**Фрагмент текста:**
####################

Что же касается геологических исследований, то тут позволим себе сослаться на И. В. Мушкетова, высокий авторитет которого как большого знатока геологии Средней Азии непреложен и до сих пор.

Будучи современником Северцова, Мушкетов даёт вполне обстоятельный разбор его геологических исследований 50. Так, по части каменноугольных месторождений на Кара-тау, разрабатываемых, кстати, и поныне, Мушкетов считает совершенно справедливыми предположения Северцова о том, что там есть несколько небольших каменноугольных бассейнов, разделённых приподнятыми метаморфическими породами, но возражает Северцову в определении возраста угленосных пластов: по Мушкетову, они относятся к юрской системе, вопреки Северцову, который относил их к каменноугольной.

Мушкетов также критикует ряд положений, выдвинутых Северцовым в вопросах орографии Тянь-шаня, возраста его, направления хребтов и т. п. Но тем не менее он считает Северцова одним из крупнейших знатоков Тянь-шаня, сделавшим в изучении геологии его много больше специалистов-геологов — Фрезе и Никольского. Срверцов никогда не боялся поднимать новые вупросы и выдвигать новые идеи. Будучи убеждённым в справедливости своих выводов, он всегда дерзал выступать даже против мировых авторитетов. И в данном случае, усомнившись в гумбольдтовской теории вулканизма Тянь-шаня, он смело высказал свои суждения 51.

####################

**Задание 1:** Представьте строки записей в виде JSON-списка строк, по одной на каждую строку, без пустых строк. Начните со строки, где есть "Given: Open the 更多配置 dropdown", и закончите строкой, где есть "coord(344,337)".
Фрагмент текста и записи взяты из разных источников.

####################

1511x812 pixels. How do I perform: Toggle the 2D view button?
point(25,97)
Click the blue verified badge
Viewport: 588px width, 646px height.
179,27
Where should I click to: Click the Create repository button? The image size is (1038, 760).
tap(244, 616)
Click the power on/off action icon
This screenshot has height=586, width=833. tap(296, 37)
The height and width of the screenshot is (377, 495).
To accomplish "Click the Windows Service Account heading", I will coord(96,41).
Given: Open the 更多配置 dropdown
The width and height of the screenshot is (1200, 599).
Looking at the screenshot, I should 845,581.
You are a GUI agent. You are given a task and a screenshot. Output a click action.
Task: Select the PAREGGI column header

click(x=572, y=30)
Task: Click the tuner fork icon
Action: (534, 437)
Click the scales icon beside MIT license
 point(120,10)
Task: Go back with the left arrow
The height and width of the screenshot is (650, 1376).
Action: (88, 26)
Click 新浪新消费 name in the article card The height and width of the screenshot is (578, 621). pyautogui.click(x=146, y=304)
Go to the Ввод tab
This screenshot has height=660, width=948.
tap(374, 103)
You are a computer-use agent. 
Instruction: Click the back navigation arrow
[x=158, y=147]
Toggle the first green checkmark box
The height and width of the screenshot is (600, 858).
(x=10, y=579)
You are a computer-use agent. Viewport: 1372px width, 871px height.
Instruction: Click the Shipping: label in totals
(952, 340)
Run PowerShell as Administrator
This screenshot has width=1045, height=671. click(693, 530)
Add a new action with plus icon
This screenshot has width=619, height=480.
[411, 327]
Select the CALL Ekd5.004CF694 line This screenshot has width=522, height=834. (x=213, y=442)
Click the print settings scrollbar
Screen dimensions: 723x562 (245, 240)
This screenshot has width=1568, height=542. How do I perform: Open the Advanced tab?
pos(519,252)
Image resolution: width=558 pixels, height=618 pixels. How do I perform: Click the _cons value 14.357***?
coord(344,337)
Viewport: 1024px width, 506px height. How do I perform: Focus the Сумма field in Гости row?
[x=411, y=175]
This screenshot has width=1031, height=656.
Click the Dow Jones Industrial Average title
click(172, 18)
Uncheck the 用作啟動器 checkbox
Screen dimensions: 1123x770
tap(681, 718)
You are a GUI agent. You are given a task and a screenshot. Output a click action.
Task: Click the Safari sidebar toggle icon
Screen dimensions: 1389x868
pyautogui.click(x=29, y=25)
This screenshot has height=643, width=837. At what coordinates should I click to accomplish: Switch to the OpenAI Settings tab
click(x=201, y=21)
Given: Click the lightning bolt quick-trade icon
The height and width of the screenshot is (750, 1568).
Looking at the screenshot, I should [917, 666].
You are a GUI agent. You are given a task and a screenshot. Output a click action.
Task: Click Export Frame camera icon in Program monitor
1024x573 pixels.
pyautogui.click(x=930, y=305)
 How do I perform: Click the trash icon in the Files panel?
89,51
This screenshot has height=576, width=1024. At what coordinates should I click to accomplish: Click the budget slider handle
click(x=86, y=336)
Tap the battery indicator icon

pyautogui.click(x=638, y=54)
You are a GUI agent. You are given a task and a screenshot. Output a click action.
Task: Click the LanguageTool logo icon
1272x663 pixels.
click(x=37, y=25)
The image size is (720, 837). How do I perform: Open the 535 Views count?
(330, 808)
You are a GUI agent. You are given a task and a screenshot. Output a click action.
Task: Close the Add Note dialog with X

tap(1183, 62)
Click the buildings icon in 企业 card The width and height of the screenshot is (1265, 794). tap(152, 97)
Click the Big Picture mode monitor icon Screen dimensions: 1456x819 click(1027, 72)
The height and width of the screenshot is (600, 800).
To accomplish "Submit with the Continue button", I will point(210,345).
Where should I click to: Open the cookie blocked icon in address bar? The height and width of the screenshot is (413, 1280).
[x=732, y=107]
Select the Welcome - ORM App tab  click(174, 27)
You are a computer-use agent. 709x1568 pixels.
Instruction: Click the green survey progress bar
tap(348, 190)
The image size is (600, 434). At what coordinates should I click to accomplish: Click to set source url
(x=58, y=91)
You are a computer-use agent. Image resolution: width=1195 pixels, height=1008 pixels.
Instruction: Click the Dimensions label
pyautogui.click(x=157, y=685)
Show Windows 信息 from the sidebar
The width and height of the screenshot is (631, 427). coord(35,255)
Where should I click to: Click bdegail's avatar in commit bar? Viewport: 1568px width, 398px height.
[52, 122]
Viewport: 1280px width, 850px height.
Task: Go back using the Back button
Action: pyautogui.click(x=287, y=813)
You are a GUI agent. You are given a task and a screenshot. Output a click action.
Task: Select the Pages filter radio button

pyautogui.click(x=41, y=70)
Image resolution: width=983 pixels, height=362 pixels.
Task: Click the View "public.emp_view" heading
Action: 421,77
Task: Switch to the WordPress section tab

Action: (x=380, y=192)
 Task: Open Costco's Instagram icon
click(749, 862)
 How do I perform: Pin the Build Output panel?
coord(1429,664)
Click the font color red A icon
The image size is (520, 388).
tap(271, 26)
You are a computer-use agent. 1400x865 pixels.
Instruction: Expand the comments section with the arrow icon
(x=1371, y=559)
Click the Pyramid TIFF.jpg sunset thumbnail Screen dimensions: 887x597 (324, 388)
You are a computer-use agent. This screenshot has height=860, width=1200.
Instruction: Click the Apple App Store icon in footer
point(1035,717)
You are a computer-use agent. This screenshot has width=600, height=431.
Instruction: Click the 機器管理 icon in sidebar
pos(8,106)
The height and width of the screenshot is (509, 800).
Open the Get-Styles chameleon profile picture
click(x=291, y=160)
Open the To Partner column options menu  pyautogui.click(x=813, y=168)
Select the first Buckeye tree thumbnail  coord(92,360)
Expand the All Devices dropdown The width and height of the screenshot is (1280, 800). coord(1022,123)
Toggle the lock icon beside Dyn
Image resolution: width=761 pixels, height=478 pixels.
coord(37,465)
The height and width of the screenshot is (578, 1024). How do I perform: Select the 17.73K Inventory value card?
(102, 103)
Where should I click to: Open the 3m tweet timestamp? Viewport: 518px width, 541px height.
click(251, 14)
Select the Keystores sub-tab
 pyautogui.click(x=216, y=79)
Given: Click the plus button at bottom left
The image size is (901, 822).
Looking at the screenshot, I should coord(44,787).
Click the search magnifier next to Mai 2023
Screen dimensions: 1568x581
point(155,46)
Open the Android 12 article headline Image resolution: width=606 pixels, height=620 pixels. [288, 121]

####################

**Задание 2:** Переведите на английский предложение из фрагмента о геологических исследованиях Северцова: «Будучи убеждённым в справедливости своих выводов, он всегда дерзал выступать даже против мировых авторитетов».

**Ожидаемый ответ 1:**
[
  "Given: Open the 更多配置 dropdown",
  "The width and height of the screenshot is (1200, 599).",
  "Looking at the screenshot, I should 845,581.",
  "You are a GUI agent. You are given a task and a screenshot. Output a click action.",
  "Task: Select the PAREGGI column header",
  "click(x=572, y=30)",
  "Task: Click the tuner fork icon",
  "Action: (534, 437)",
  "Click the scales icon beside MIT license",
  " point(120,10)",
  "Task: Go back with the left arrow",
  "The height and width of the screenshot is (650, 1376).",
  "Action: (88, 26)",
  "Click 新浪新消费 name in the article card The height and width of the screenshot is (578, 621). pyautogui.click(x=146, y=304)",
  "Go to the Ввод tab",
  "This screenshot has height=660, width=948.",
  "tap(374, 103)",
  "You are a computer-use agent. ",
  "Instruction: Click the back navigation arrow",
  "[x=158, y=147]",
  "Toggle the first green checkmark box",
  "The height and width of the screenshot is (600, 858).",
  "(x=10, y=579)",
  "You are a computer-use agent. Viewport: 1372px width, 871px height.",
  "Instruction: Click the Shipping: label in totals",
  "(952, 340)",
  "Run PowerShell as Administrator",
  "This screenshot has width=1045, height=671. click(693, 530)",
  "Add a new action with plus icon",
  "This screenshot has width=619, height=480.",
  "[411, 327]",
  "Select the CALL Ekd5.004CF694 line This screenshot has width=522, height=834. (x=213, y=442)",
  "Click the print settings scrollbar",
  "Screen dimensions: 723x562 (245, 240)",
  "This screenshot has width=1568, height=542. How do I perform: Open the Advanced tab?",
  "pos(519,252)",
  "Image resolution: width=558 pixels, height=618 pixels. How do I perform: Click the _cons value 14.357***?",
  "coord(344,337)"
]

**Ожидаемый ответ 2:** Convinced that his conclusions were correct, he always dared to speak out even against world authorities.